Chinese clearance for U.S. deals may also become more difficult.

China has, for example, yet to approve U.S. chipmaker Qualcomm Inc’s proposed $44 billion acquisition of NXP Semiconductors, a deal that has already got a nod from eight of the nine required global regulators.


China could allow its yuan currency to drift lower against the dollar, making U.S. goods more expensive and making Chinese exports cheaper. In fact, the yuan has been falling against the greenback since mid-April, after consistent gains since January 2017.

But some economists say Chinese policymakers would be wary of letting the yuan slide sharply against the dollar. The 2015 yuan devaluation led to months of capital outflows that Chinese authorities fought to stem, a memory that is not too distant.


China could also trim its massive holdings of U.S. Treasuries. As of March, China held $1.188 trillion of U.S. government bonds, the highest since October 2017.

But since China holds such a huge volume of U.S. Treasuries in its portfolios, some economists say Beijing would not want to cause its investments to plummet in value.

As such, many economists think China is more likely to turn up the heat on U.S. firms than risk creating havoc in the markets that might burn Beijing instead.


U.S. goods may also be boycotted by Chinese consumers.
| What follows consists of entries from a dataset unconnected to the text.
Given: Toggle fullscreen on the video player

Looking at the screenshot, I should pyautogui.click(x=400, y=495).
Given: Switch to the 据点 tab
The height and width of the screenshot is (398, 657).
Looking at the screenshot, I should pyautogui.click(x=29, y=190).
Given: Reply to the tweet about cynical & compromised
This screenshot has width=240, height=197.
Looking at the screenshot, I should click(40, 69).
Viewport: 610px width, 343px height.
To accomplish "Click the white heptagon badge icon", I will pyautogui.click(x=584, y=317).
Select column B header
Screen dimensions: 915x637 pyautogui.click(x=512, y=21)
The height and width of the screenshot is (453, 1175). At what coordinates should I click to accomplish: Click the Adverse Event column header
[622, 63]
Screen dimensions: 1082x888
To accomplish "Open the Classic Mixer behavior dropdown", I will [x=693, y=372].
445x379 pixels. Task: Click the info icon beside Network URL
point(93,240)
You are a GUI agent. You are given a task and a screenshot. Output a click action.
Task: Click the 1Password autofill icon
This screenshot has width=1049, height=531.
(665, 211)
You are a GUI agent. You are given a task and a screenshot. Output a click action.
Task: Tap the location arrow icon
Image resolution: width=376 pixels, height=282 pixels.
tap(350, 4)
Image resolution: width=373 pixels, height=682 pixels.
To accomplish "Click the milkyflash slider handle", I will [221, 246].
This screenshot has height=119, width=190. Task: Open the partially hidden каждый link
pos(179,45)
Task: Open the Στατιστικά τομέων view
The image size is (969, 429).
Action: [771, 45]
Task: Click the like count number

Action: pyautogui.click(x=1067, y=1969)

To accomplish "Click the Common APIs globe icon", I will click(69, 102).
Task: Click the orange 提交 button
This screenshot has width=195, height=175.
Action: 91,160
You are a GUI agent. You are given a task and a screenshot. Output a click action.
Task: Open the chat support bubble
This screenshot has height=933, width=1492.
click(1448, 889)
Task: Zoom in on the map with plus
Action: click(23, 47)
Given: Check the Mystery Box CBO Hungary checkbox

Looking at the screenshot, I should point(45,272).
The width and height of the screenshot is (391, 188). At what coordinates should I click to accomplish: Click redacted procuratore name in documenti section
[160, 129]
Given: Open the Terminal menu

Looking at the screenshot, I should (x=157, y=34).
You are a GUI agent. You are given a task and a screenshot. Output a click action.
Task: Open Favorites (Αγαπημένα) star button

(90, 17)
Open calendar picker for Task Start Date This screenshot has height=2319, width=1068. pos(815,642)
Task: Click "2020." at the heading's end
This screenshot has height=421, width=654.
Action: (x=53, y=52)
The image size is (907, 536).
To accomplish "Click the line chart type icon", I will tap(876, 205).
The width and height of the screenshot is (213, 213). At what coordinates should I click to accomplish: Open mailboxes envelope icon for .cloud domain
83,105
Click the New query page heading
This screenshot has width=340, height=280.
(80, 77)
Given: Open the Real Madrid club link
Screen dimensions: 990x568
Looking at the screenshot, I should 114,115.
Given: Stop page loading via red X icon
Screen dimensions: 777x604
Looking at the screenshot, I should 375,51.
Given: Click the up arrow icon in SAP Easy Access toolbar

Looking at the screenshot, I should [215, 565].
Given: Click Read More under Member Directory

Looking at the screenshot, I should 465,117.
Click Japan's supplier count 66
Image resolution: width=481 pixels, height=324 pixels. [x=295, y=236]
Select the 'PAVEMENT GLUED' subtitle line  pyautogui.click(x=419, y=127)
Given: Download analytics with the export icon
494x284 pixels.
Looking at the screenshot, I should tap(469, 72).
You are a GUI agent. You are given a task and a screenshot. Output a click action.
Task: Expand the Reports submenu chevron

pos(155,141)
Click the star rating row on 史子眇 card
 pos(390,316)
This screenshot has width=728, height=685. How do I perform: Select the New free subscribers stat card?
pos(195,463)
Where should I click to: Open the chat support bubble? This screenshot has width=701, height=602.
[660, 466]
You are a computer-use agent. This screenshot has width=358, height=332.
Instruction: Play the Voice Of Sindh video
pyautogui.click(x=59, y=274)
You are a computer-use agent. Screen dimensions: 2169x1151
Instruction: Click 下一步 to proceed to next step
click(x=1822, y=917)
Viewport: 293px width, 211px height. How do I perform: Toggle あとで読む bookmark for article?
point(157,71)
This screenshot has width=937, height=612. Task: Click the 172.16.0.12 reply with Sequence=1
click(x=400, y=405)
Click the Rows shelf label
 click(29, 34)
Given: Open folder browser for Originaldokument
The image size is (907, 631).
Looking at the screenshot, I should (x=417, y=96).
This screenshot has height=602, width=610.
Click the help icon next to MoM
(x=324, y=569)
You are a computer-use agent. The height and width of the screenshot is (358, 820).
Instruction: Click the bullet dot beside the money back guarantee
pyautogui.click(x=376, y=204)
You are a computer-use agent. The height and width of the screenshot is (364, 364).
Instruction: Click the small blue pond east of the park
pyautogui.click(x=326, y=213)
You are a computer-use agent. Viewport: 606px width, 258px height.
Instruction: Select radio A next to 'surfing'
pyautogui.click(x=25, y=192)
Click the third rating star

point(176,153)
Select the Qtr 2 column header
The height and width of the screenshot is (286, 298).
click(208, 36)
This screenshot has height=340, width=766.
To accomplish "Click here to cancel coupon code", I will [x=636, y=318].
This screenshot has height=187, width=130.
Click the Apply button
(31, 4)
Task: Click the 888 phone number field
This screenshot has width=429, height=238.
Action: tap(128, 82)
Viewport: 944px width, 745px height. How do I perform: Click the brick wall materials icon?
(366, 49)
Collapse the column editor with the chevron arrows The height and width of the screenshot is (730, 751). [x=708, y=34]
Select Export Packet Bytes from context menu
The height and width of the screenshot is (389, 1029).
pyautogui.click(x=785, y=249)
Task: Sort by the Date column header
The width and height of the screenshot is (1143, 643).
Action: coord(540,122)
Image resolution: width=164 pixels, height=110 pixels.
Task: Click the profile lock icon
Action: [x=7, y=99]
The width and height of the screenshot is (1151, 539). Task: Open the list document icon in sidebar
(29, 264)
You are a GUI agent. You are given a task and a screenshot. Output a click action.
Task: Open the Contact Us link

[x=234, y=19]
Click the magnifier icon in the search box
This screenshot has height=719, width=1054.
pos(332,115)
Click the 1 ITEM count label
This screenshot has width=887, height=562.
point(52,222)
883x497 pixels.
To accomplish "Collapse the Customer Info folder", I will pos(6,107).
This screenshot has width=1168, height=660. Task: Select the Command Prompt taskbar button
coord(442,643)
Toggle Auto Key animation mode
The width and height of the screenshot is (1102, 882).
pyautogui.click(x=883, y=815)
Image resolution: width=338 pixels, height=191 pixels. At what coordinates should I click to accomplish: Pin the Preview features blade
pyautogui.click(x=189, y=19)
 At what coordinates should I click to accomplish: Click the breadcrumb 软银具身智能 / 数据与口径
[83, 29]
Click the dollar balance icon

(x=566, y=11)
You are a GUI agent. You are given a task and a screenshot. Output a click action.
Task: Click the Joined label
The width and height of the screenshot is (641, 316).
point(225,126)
South Korean goods were shunned when Beijing’s ties with Seoul turned chilly last year after South Korea deployed the U.S.-made Terminal High Altitude Area Defence (THAAD) anti-missile system despite Chinese objections.

The highest profile corporate casualty was South Korea’s Lotte Group, which saw its plans for shopping complexes indefinitely suspended and nearly all of its Lotte Mart stores in China shut for much of the year over alleged fire safety issues.

Chinese tourism to the United States may also suffer as tour operators reduce U.S.-bound offerings. Around 3 million Chinese visit the United States annually spending tens of billions of dollars.

When Tsai Ing-wen was elected Taiwan’s president in 2016, Chinese tourist numbers to the island that China views as a wayward province slumped. Though Tsai says Taiwan wants peace with China, Beijing suspects she seeks formal independence.

Travel services accounted for almost two-thirds of U.S. services exports to China in 2015, according to the U.S. International Trade Commission. Travel services also formed the largest category of U.S. services exports to China.


An extreme Chinese response would be a trade embargo on a swathe of U.S. goods, but that would be inconsistent with China’s rhetoric and actions if Beijing initiated such a move.

Such a move would represent a massive deterioration in bilateral ties and cause an upheaval in the global trade system.

The United States imposed a trade embargo on China from 1950 to 1972.